E assim por diante. Mas vôte também faz lembrar o oxente tão caipira. E assim por que oxente também expressa surpresa, admiração, espanto. Ou ainda oxe, que também denota admiração perante algo. Na surpresa surge o “oxe!”.
“Oxente, homi, quem já viu dizer plantar roça e meia e não colher nem um saco de feijão?”. “Oxente, muié, vê se deixa de besteira e vista uma saia florida pra ir pro forró”. “Saiu aquela hora e ainda não voltou? Oxe!”.
“Oxe, vai-te pra lá com sua ousadia!”. “Oxente, cabra, tá me desconhecendo, é?”. “Já chega metendo a mão no pote sem ter permissão. Oxe! Quem já viu dizer?”. “Quem já viu dizer tanto querer ser dono sem minha permissão? Oxente, se assunte homem!”.
Quem é nordestino ou sertanejo deve estar acostumado com o palavreado local. Gírias, regionalismos, caipirismos, tudo faz parte do linguajar próprio de um povo. E nenhum erro há em si, vez que costumeiro modo de expressão.
O vôte, o oxe e oxente, dentre muitas outras expressões populares, tornam-se linguística e gramaticalmente aceitas. No contexto da morfologia, há que observar-se que tais expressões são surgidas a partir de outras da norma culta.

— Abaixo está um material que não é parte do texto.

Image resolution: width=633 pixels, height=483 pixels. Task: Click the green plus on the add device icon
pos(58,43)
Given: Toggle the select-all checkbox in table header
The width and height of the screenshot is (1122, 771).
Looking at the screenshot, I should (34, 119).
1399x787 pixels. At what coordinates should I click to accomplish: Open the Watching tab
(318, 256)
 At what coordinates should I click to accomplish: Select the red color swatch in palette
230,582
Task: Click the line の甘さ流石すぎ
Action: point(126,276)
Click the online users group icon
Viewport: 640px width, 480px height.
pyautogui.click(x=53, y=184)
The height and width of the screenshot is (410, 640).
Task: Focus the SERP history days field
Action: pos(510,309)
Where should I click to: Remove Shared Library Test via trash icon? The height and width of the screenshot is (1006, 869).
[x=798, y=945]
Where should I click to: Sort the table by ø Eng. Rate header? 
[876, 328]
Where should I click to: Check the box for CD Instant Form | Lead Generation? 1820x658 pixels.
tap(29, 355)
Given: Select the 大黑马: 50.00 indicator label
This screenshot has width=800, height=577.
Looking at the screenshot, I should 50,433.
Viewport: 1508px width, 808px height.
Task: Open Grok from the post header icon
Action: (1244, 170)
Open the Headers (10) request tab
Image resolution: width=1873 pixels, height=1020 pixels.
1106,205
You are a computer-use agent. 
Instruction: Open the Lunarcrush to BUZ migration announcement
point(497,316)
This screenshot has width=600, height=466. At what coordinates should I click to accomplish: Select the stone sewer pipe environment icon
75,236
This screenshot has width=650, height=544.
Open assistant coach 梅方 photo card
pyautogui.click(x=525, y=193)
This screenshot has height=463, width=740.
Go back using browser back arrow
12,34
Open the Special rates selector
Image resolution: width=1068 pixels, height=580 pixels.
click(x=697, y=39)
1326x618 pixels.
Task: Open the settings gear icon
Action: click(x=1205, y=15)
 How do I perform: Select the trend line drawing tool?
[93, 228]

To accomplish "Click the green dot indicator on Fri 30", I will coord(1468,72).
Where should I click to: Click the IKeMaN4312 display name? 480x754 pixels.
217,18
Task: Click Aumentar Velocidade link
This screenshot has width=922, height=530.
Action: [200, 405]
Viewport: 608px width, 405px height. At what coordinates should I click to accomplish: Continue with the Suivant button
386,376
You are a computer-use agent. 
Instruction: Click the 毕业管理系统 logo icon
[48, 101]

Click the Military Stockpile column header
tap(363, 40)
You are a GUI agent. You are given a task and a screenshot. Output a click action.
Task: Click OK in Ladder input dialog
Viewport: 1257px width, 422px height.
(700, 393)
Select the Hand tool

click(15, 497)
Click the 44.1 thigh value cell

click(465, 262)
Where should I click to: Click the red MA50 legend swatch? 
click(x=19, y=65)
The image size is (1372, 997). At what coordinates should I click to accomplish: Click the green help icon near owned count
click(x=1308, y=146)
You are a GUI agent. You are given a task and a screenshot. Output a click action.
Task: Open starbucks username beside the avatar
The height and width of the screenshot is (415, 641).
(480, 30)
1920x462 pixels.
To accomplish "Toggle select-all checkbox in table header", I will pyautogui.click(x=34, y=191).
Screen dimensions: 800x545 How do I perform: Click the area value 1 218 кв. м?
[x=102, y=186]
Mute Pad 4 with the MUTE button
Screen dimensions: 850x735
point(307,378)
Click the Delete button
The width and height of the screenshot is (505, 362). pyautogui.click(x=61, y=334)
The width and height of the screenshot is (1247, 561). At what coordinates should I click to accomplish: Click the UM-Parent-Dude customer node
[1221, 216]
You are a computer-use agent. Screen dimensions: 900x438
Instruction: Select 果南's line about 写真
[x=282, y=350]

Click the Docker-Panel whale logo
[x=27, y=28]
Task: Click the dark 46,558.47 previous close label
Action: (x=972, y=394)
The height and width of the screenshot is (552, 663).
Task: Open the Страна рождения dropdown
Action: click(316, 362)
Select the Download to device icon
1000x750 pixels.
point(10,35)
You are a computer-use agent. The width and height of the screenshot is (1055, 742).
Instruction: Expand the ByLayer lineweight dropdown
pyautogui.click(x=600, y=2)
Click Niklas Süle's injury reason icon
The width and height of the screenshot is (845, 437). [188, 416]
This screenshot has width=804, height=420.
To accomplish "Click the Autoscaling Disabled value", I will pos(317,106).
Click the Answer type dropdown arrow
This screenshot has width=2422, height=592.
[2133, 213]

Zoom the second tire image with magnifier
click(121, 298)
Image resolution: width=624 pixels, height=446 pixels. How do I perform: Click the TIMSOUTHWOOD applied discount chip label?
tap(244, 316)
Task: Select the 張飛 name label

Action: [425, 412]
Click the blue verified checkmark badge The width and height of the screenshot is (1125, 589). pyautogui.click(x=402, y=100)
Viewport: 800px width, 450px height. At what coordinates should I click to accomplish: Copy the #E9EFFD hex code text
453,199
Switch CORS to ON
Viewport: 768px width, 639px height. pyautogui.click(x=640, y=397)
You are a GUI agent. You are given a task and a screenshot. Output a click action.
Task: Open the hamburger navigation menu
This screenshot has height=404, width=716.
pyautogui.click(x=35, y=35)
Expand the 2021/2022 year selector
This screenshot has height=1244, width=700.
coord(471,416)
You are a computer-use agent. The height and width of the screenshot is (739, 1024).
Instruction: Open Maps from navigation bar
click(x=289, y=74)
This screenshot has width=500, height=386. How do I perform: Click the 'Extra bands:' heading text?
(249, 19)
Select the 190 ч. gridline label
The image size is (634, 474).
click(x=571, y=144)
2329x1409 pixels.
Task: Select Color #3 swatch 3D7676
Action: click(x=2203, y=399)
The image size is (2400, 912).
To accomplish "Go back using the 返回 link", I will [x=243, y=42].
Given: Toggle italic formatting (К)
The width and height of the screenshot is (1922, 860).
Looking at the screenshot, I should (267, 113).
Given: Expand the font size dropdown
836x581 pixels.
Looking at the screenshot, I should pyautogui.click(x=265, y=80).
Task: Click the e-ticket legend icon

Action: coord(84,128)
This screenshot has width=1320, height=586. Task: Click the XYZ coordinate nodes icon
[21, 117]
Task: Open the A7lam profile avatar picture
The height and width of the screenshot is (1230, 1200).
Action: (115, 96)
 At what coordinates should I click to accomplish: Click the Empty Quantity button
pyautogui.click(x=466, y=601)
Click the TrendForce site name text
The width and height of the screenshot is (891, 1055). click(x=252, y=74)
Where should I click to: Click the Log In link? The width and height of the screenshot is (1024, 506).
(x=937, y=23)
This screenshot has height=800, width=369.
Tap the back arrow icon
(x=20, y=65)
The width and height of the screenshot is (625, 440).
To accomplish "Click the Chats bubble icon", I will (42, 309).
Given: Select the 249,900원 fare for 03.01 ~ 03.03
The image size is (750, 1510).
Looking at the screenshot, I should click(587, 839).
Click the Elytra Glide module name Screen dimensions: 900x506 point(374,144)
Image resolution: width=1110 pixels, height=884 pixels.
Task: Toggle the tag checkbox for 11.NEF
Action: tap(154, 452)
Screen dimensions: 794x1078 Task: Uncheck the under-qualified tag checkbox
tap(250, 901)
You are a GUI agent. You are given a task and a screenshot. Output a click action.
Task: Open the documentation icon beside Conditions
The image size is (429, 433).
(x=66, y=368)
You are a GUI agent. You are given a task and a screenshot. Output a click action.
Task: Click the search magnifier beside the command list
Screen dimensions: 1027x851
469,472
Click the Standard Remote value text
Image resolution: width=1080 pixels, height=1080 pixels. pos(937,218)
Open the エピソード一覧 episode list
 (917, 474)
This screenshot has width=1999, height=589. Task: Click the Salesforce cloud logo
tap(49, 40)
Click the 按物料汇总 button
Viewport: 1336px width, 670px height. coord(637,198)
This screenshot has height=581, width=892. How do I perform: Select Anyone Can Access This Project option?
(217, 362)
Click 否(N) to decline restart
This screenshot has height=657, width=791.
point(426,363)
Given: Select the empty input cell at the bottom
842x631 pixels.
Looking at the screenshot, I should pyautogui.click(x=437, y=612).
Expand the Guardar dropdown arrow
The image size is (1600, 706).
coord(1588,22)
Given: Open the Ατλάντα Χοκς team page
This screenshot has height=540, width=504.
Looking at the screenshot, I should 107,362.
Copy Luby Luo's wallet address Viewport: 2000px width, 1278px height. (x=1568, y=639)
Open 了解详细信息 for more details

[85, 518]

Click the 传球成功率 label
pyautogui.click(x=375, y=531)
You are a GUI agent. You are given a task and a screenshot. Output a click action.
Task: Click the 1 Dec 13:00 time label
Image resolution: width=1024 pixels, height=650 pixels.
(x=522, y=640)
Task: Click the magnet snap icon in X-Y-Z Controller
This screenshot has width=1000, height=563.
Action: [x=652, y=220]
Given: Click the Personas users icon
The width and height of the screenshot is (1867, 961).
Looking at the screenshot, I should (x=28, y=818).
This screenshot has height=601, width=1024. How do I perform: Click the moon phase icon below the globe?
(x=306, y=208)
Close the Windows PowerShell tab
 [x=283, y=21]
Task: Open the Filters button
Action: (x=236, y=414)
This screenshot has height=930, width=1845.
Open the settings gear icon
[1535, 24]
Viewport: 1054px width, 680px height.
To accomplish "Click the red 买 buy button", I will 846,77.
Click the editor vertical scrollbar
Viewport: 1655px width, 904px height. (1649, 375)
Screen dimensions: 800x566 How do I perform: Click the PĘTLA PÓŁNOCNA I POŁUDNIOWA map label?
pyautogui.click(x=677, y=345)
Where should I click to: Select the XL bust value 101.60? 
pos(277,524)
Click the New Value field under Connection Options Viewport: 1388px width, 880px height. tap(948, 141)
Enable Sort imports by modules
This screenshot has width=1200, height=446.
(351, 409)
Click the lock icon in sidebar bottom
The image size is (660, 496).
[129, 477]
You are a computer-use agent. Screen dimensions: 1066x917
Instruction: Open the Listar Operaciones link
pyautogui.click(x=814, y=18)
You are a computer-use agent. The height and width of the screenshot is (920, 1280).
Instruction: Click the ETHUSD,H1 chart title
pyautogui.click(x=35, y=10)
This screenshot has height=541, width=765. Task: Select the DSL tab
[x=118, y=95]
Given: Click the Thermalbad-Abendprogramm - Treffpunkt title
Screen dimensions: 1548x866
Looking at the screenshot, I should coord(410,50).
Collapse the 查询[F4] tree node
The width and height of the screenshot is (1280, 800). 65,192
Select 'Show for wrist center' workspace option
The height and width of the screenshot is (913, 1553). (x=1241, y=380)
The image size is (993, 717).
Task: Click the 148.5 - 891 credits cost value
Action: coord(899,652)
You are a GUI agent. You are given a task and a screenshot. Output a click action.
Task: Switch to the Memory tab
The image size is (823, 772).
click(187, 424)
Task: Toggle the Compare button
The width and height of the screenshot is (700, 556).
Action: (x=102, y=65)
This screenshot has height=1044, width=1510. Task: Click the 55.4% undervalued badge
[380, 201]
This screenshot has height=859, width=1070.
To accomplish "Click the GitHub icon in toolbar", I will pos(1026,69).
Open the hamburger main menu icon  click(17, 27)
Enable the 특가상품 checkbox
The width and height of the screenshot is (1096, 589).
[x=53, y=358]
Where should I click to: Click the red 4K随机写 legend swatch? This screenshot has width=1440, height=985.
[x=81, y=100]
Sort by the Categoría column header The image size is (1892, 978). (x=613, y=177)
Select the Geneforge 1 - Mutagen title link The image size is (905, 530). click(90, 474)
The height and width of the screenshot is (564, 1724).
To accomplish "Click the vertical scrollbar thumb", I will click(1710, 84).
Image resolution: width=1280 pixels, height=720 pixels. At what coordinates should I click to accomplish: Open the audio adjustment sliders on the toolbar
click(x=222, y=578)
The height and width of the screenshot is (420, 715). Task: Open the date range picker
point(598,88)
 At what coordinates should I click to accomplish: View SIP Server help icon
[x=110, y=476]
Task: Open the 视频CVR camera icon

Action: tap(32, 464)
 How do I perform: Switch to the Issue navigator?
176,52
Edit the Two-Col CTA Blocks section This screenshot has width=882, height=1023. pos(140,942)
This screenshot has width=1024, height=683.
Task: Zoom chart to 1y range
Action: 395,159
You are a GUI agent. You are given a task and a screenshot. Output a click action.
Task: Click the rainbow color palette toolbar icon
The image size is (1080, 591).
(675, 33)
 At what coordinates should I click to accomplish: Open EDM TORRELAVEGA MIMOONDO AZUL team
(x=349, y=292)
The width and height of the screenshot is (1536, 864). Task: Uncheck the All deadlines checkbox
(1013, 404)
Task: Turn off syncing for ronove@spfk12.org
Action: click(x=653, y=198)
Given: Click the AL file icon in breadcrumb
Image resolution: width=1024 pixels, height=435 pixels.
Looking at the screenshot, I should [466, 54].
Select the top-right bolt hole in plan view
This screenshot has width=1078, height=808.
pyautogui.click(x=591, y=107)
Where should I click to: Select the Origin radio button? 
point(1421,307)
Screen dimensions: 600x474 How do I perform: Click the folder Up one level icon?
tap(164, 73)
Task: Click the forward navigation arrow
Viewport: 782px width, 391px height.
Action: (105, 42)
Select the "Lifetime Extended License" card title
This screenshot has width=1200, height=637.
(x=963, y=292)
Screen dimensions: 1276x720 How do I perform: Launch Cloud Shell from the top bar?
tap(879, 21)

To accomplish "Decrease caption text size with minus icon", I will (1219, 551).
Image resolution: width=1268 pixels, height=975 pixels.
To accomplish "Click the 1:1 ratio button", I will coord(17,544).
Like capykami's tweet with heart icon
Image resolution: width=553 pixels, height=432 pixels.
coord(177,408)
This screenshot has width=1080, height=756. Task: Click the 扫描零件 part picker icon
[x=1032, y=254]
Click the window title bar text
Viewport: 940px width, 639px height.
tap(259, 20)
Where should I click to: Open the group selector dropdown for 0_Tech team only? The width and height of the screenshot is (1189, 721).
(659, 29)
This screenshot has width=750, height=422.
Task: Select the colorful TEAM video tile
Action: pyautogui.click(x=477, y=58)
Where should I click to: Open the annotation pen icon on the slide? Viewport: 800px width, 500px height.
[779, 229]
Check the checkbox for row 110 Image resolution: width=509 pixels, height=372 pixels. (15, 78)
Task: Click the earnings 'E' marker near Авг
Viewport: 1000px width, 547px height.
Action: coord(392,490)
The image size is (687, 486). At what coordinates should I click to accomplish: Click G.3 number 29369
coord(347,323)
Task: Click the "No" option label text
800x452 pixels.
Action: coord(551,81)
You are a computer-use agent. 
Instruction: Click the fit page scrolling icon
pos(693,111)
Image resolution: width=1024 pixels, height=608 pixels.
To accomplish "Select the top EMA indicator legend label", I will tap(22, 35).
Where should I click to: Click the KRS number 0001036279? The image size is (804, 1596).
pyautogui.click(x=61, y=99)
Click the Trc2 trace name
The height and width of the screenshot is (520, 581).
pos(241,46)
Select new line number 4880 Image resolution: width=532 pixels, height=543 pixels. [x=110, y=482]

Por sua vez, no contexto da fonologia, tem-se que os sons produzidos por tais palavras, bem como os elementos que a constituem, fazem parte de acertos ortográficos contidos em outras palavras.
Falar oxe, oxente ou vôte, não significa, contudo, pronunciar palavras diferentes daquelas existentes na língua padrão ou na norma culta. Não é o caso de dizer “adevegado” ao invés de advogado, de falar “própio” ao invés de próprio. Nada disso.
Tais expressões também não se ajustam ao conceito de regionalismo, pois não se está trocando uma palavra por outra, como “arretado” ao invés de bom ou legal, como “aluado” ao invés de abobado ou desajuizado. Ou ainda “mangar” ao invés de zombar.
Verdade que muitos autores as colocam como regionalismos. Entretanto, considerando que regionalismo é tido como criação linguística ou falar próprio de determinada região, não se ajusta a tal conceito apenas um arranjo de palavras, como acontece, por exemplo, em “vixe”.
O termo vixe, como substituto de virgem, soa como corruptela fonética ou variação popular. Expressa também espanto, surpresa. É geralmente utilizado quando alguém quer dizer “Virgem Maria” após uma frase que expresse um sobressalto: “Ainda nessa idade e já fazendo isso, vixe Maria!”.
Quem é nordestino ou sertanejo também está acostumado a ouvir um “eita. Tal interjeição logo indica admiração, espanto ou satisfação, perante um acontecimento. “Eita, e agora?”. “Convidou meio mundo de gente pra festa de aniversário e não matou sequer uma galinha. Eita!”.
Daí que o vixe, o eita, o oxente, o vôte e oxe, são de uso tanto correntes como corretos perante populações inteiras. As pessoas estão tão acostumadas com os seus usos que compreendem perfeitamente cada expressão e também os assimilam no falar cotidiano.
Trata-se, apenas de ajustamentos ou arranjos da língua a situações peculiares. Ajustamentos por que o “vôte” surgiu como arranjo ou assimilação de “vou te dizer”. Ao invés de falar “Vou te dizer que está errado”, apenas diz “Vôte, tá errado!”.
O mesmo ocorre com o “oxente”, originário que é de “oi gente”, “ei gente”, “aí gente”. Assim, ao invés de dizer “E aí gente, não tá vendo isso não?”, simplesmente diz: “Oxente, não tá vendo isso não?”.
Há situações em que tais expressões são ainda modificadas, afeiçoando-se ao um rearranjo no arranjado. Muitas pessoas vão além do “vixe” para o “viuje”. Então dizem: “Mesmo sendo casada se mete a namoradeira, viuje!”.
Mas assim o falar de um povo, na sua língua que é tão inteligível como sua palavra e na liberdade com que lhe é permitido falar. E não há que estranhar nada. Estranhar por quê? Oxente!